Terry was interviewed for GeoHipster by Todd Barr.

Q: Your background is in Agronomy and Agricultural Economics. When along this path did you discover spatial/GIS technologies, and how did you apply them for the first time?

A: During graduate school my thesis topic was in precision agriculture, or what could be described as information technology applied to production of crops. GPS was an enabling technology along with GIS and site-specific sensors. I was first exposed to GIS in the late 1990s when I mapped data from GPS-equipped yield monitors. I dived into GIS in the early 2000s as a tool to help manage and analyze the geo-spatial data generated from agricultural equipment and farm fields.

Q: Precision Agriculture is a huge market for all sorts of devices. How do you see spatial playing a role in the overall Precision Agriculture sandbox?

A: Precision Ag is a broad term, and many aspects of spatial technology have become common use on many farms. Some technology automates the steering of farm equipment in the field, and similar technology automatically shuts off sections of planter and sprayers to prevent overlap when the equipment has already performed its task. Other forms of precision ag seem to do the opposite — rather than automate a task they gather data that are not immediately usable until processed into decision-making information. These information-intensive technologies that are inseparable from GIS and spatial analysis have the greatest potential for increased utilization.

Q: What do you see as hurdles for spatial/data analytics firms who want to enter the Precision Agriculture space, and what advice would you give them?

A: One of the greatest hurdles, at least in the short run, is data privacy issues as it relates to ‘big data’ or aggregating farm-level data across regions.
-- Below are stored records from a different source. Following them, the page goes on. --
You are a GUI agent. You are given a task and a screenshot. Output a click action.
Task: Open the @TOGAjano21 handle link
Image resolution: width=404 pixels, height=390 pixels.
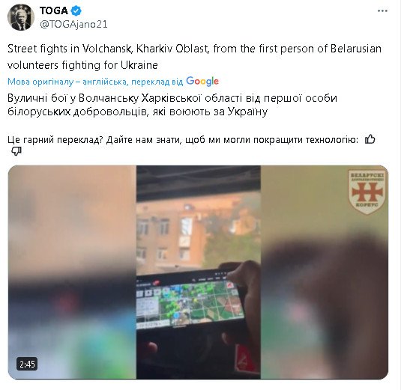point(73,25)
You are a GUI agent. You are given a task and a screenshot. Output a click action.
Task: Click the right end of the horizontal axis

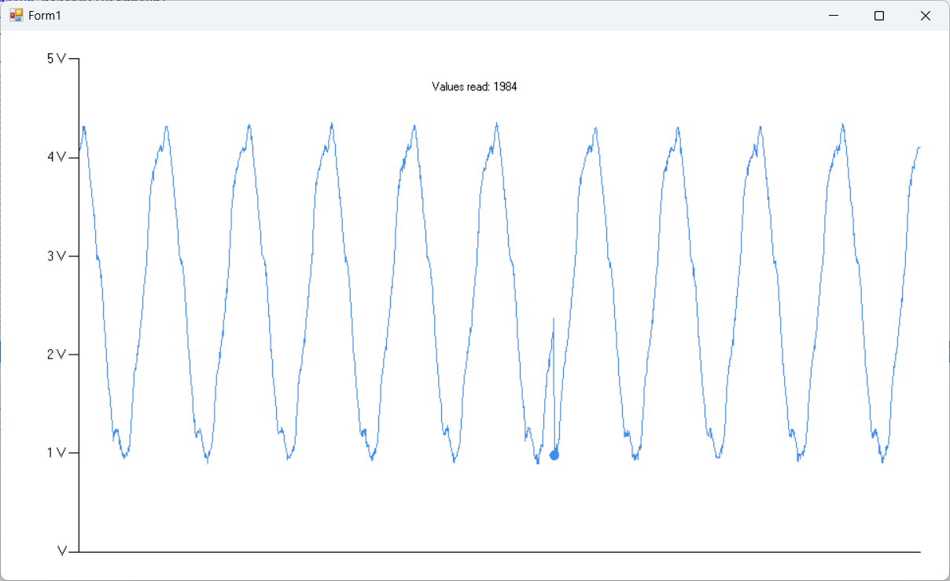coord(919,552)
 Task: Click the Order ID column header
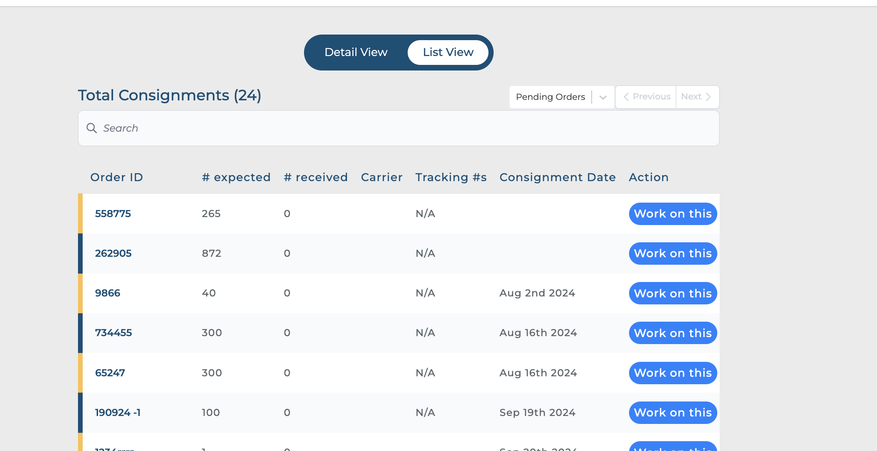[117, 177]
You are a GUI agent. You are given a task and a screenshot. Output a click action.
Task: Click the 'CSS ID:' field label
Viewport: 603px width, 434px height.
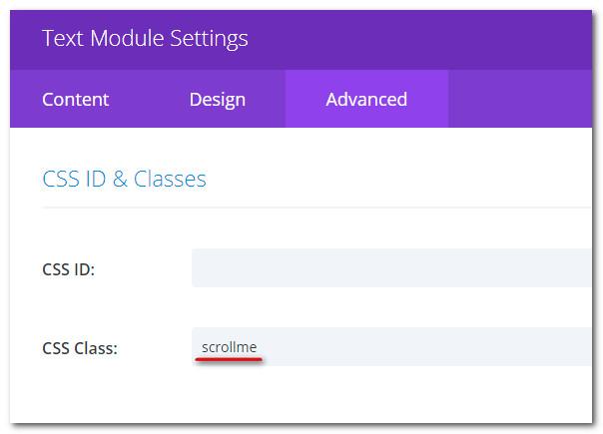pos(69,269)
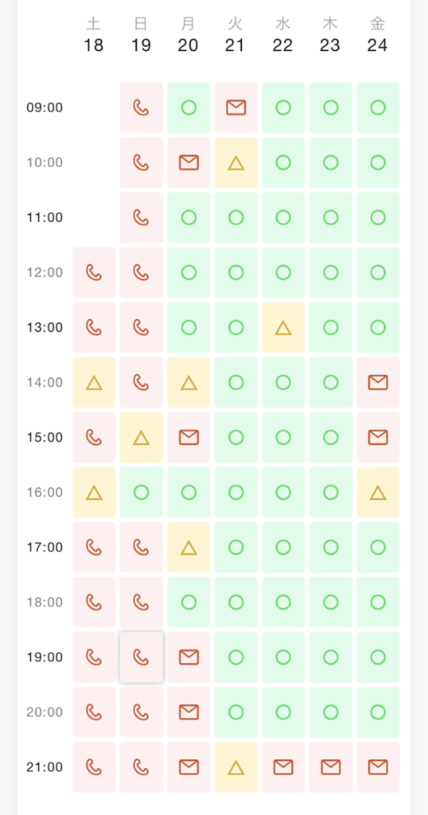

A tertiary obstacle is lack of wireless connectivity such as broadband internet via cellular technology in rural areas; without this technology agricultural big data is at a disadvantage.

Q: While there have been attempts at an open data standard for agriculture (agxml, and most recently SPADE), none have seemed to catch on.  Do you think this lack of a standard holds Precision Agriculture back, or does it really even need an open standard?

A: Data must have some sort of standardization, or at least a translation system such that each player in the industry can maintain their own system. Considerable work has been conducted in this area, and progress is being made; we can think of the MODUS project as the leading example. Standards have always been important even when precision ag technology was isolated to an individual farm; but now with the big data movement, the need for standardization has been put toward the front burner. Big data analytics relies on the network effect, specifically what economists refer to as network externalities; the value of participating in the system is a function of the number of participants. Therefore, the systems must be welcoming to all potential participants, but must also minimize the barriers to increase participation rates.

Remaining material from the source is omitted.